Welcome to the United States of America. O meglio: benvenuti nelle viscere di quell’America armata e violenta che la NRA (National Rifle Association, poderosa lobby dei fabbricanti e dei possessori di armi da fuoco, nonché riconosciuto bastione dell’ideologia conservatrice) è riuscita in questi anni a modellare a propria immagine e somiglianza. Nel 1994 la Glock 19 era stata – nella versione alimentata da caricatore a 31 colpi ed insieme ad altre armi da guerra – messa al bando dall’Amministrazione Clinton. Ma 10 anni dopo, alla scadenza del bando, era regolarmente – e, come si è visto, con grande successo – tornata sul mercato, grazie soprattutto alle pressioni della NRA, all’appassionata campagna di pressoché tutta la destra americana ed alla resa preventiva (e pressoché incondizionata) di tutti gli altri. Perché quella resa? I politologi sono soliti attribuirla a due fattori – la disfatta democratica nelle elezioni di mezzo termine del ’94 e la sconfitta di Al Gore nel Tennessee, suo Stato d’origine, nelle presidenziali del 2000 – che hanno a loro dire inoculato, tra i democratici più “pragmatici” (Obama incluso), l’idea che la battaglia per il controllo della diffusione di armi sia (come vuole una notissima poesia di Coleridge) un mortifero albatros, una classica causa persa, una zavorra capace di affondare ogni campagna.

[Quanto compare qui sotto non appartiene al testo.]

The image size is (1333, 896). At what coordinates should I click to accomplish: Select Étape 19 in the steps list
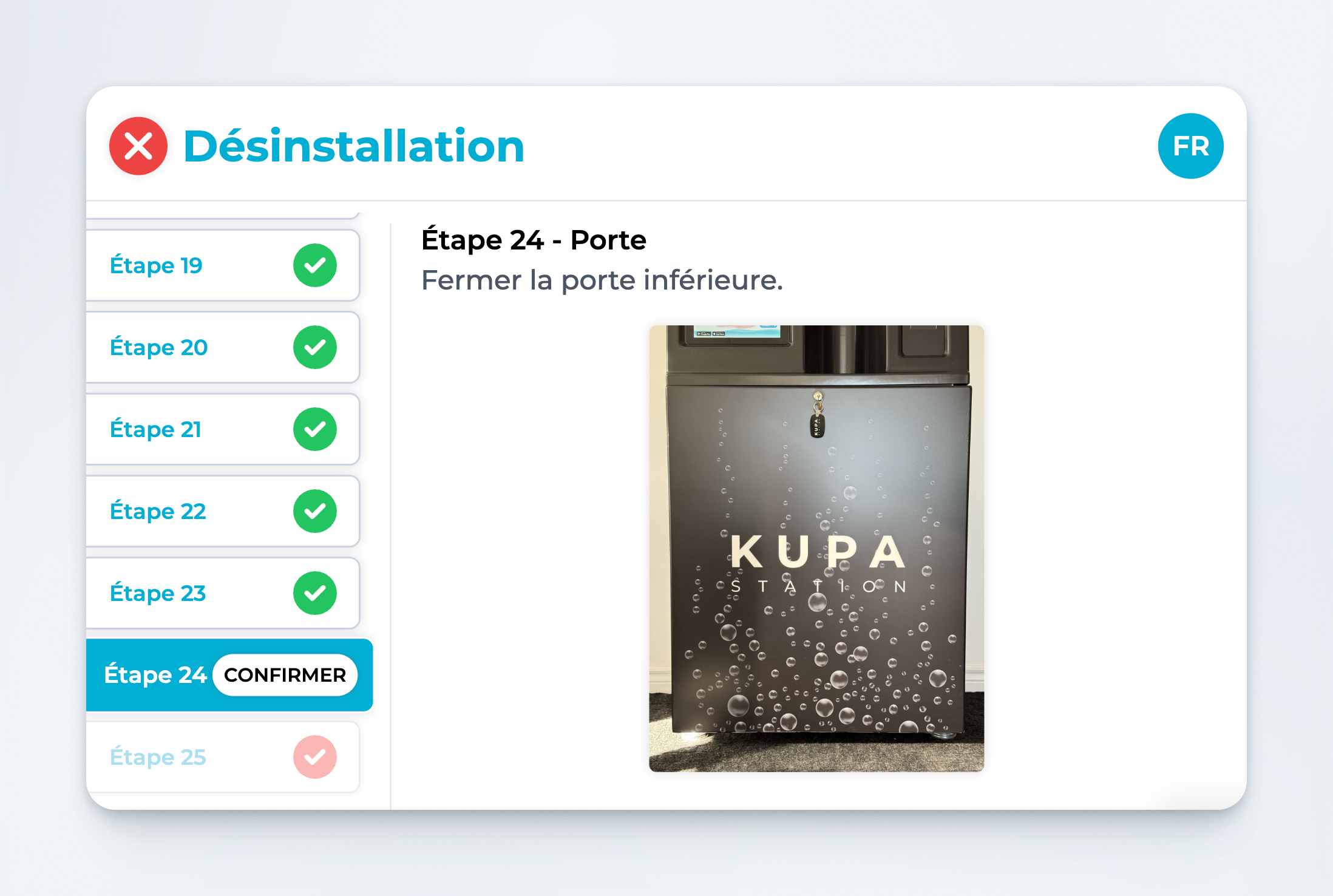[157, 265]
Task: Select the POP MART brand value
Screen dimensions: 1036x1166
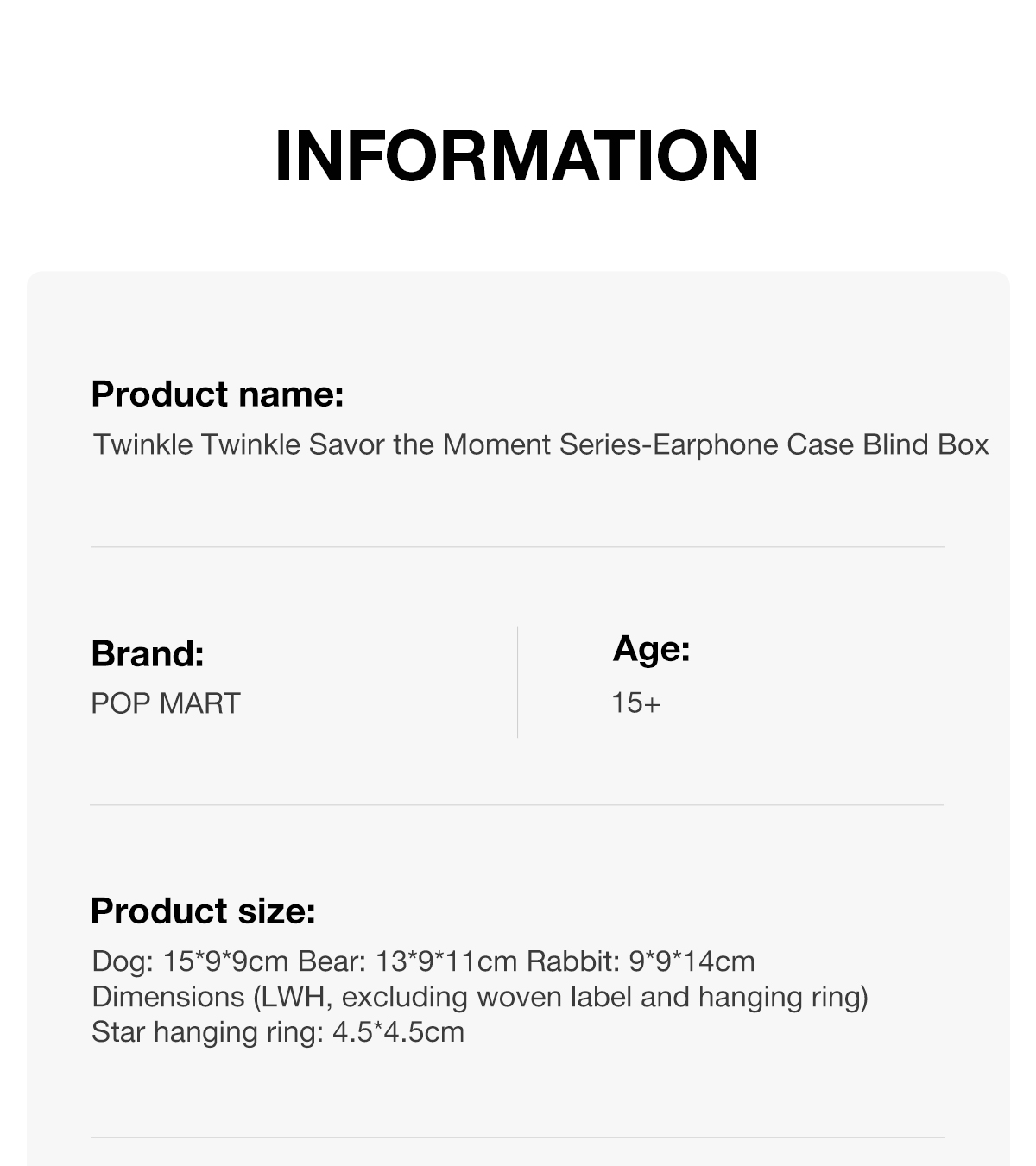Action: tap(166, 703)
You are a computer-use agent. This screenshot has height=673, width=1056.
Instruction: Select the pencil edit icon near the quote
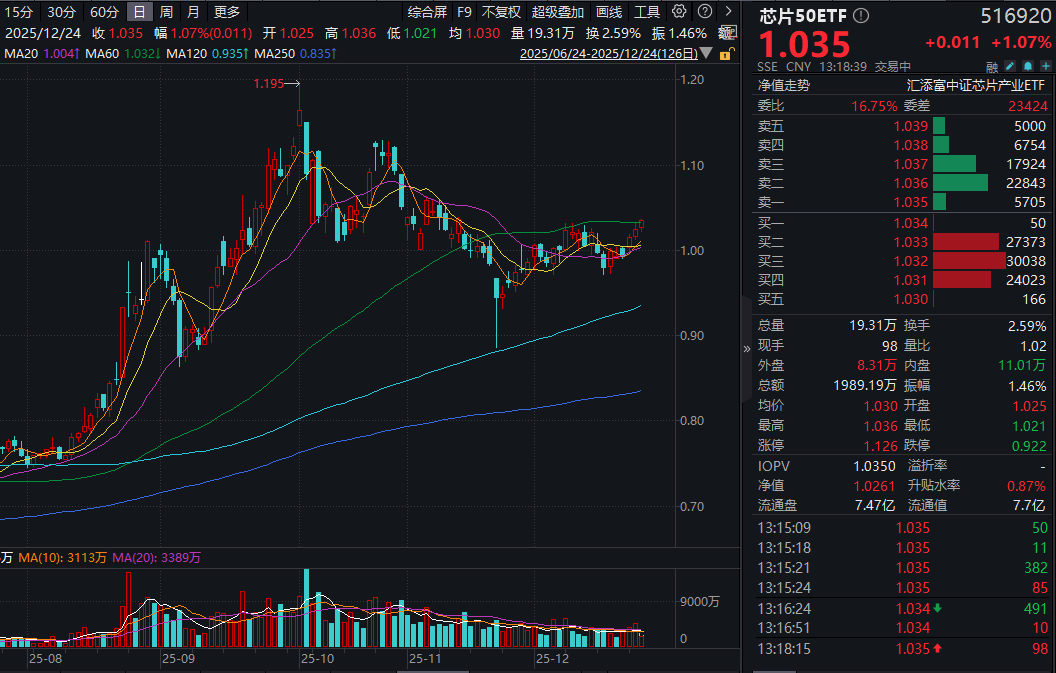1011,65
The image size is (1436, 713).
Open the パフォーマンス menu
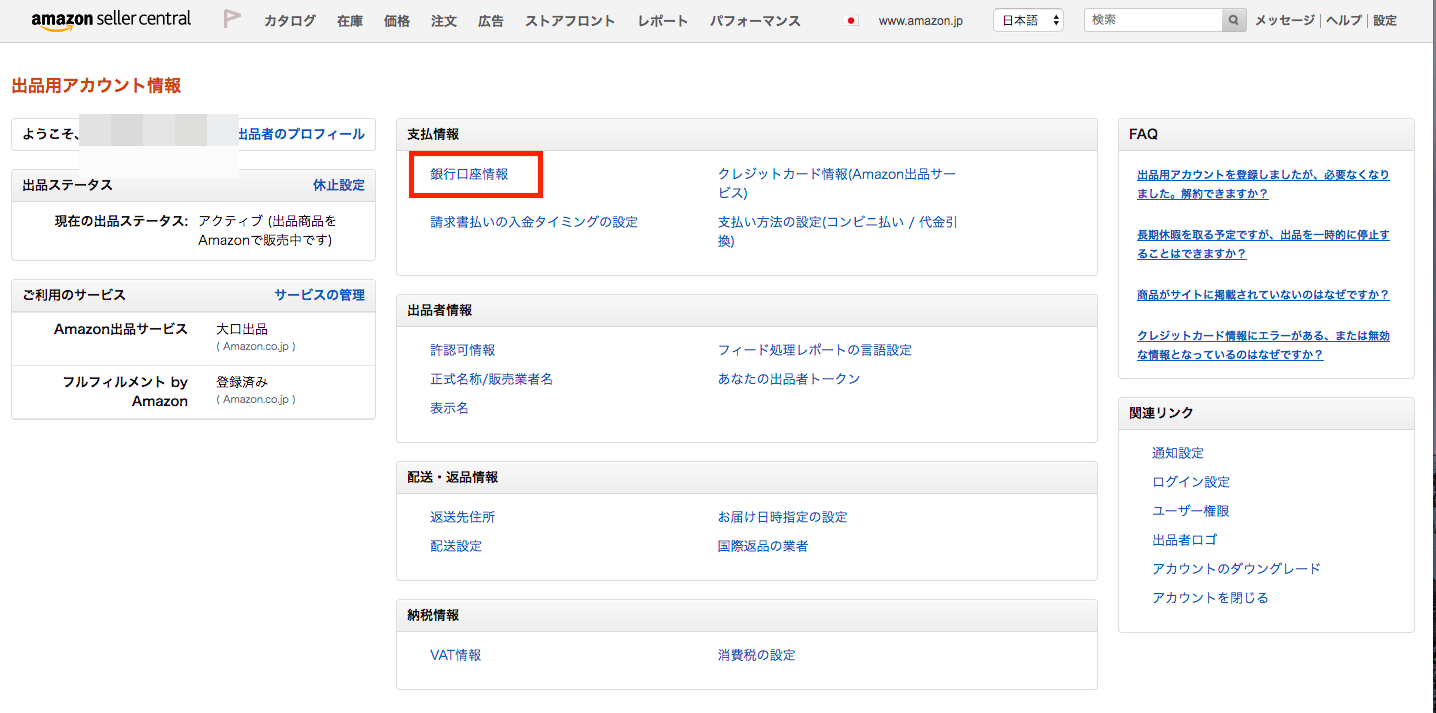755,21
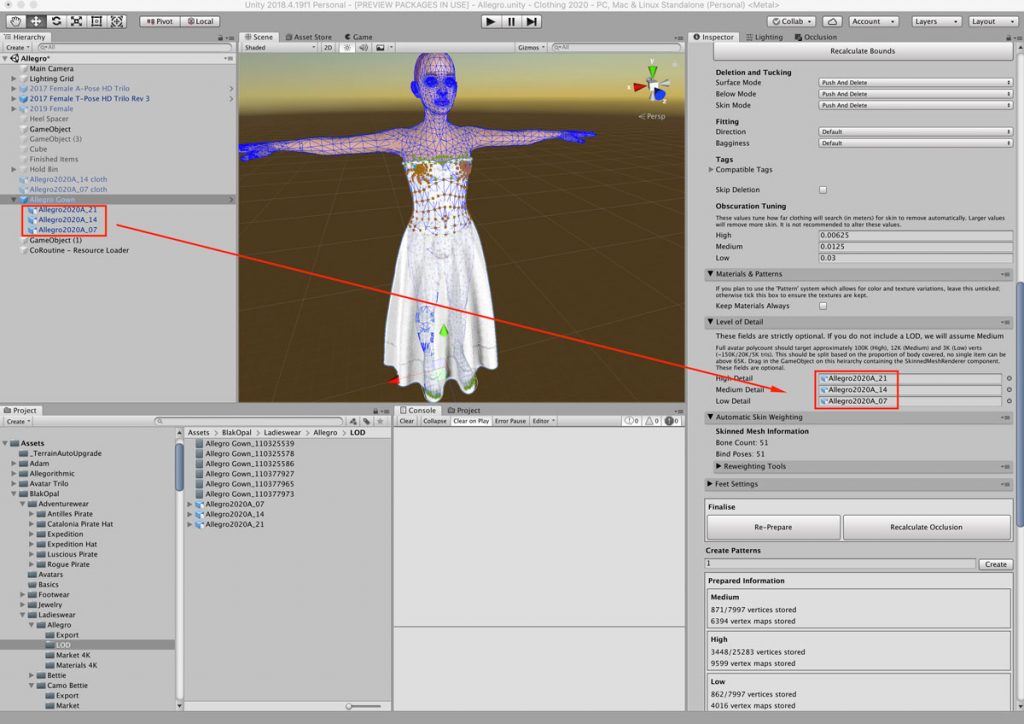
Task: Select the Move tool
Action: 36,22
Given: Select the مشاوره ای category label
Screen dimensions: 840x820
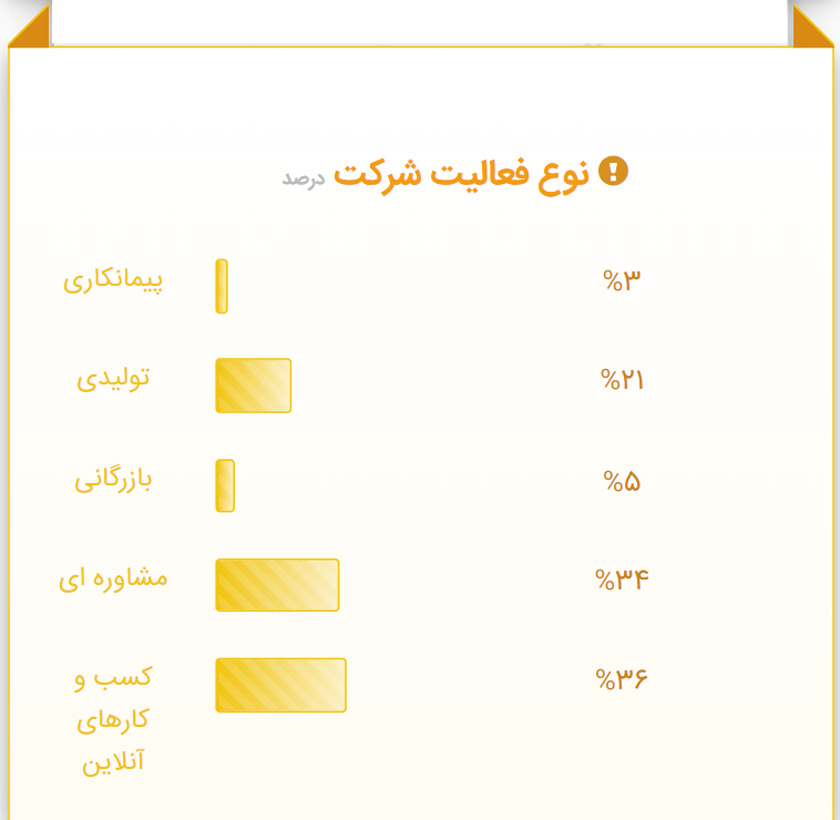Looking at the screenshot, I should (113, 579).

Il massacro è, a tutti gli effetti, figlio di questa vittoria (della NRA) e di quella resa. Una resa totale che in nessun luogo è oggi più evidente che in Arizona (dove nel 2008 la nuova governatrice, la repubblicana Jan Brewer, ha aperto al libero porto d’armi anche bar, ristoranti e campus universitari). E che si è, nell’ultimo decennio, immancabilmente tradotta, pressoché ovunque, in senso comune.  Nel 1994, più del 70 per cento degli americani appoggiava una più rigida regolamentazione, a livello federale, della vendita delle armi da fuoco. Oggi – in un paese che, pure, da Colombine alla Virginia Tech, ha conosciuto decine di altre “stragi della follia” – soltanto il 44 per cento degli americani crede nella necessità, o nell’efficacia, di una politica di “gun control”. Ed il trionfo dell’America conservatrice- della sua cultura e della sua versione di “libertà” – è misurabile, oggi, lungo tutto l’arco della storia di questa ennesima mattanza. Nessuno – in un paese dove, nel nome della libertà, la salute è considerata una merce – ha curato Jared Lee Loughner. E proprio perché nessuno lo ha mai curato, Jared ha potuto tranquillamente passare, entrato nell’emporio d’armi dello Sportsman’s Warehouse, gli ormai farseschi rimasugli dei controlli stabiliti da una legge – sempre quella approvata nel ’94, regnante Clinton – che impone la verifica dei precedenti psichici e criminali dei compratori.

La destra americana ha, dunque, perfettamente ragione. Il massacro di Tucson è l’opera di un pazzo perduto dietro fantasmi che nulla hanno a che fare con la battaglia delle idee. Per loro Jared Lee Loughner va considerato un figlio di nessuno. O, al massimo, figlio di quel “Manifesto del Partito Comunista” che – insieme al Mein Kampf, ad “Alice nel paese della meraviglie”, alle opere di Ayn Rand ed alla “Fattoria degli animali” – era, a quanto pare, nella lista delle sue letture preferite. Resta da stabilire di chi sia figlio, invece, l’annuncio con il quale il molto sano di mente Jesse Kelly – ovvero, ii candidato repubblicano (e del Tea Party) che, lo scorso novembre, per due soli punti perse la corsa per il seggio congressuale occupato da Gabrielle Giffords – invitò i “liberi cittadini” della Pima County all’atto finale della sua campagna elettorale. “Targeting Victory”, mirando alla vittoria, recitava l’invito. E spiegava come tutti i partecipanti avrebbero potuto prender parte ad un gara di tiro al bersaglio con il fucile mitragliatore M16. Quale bersaglio? La stessa Giffords, naturalmente, Obama, la riforma sanitaria di Obama che la Giffords aveva avuto la sfrontatezza di appoggiato…E che Dio benedica l’America.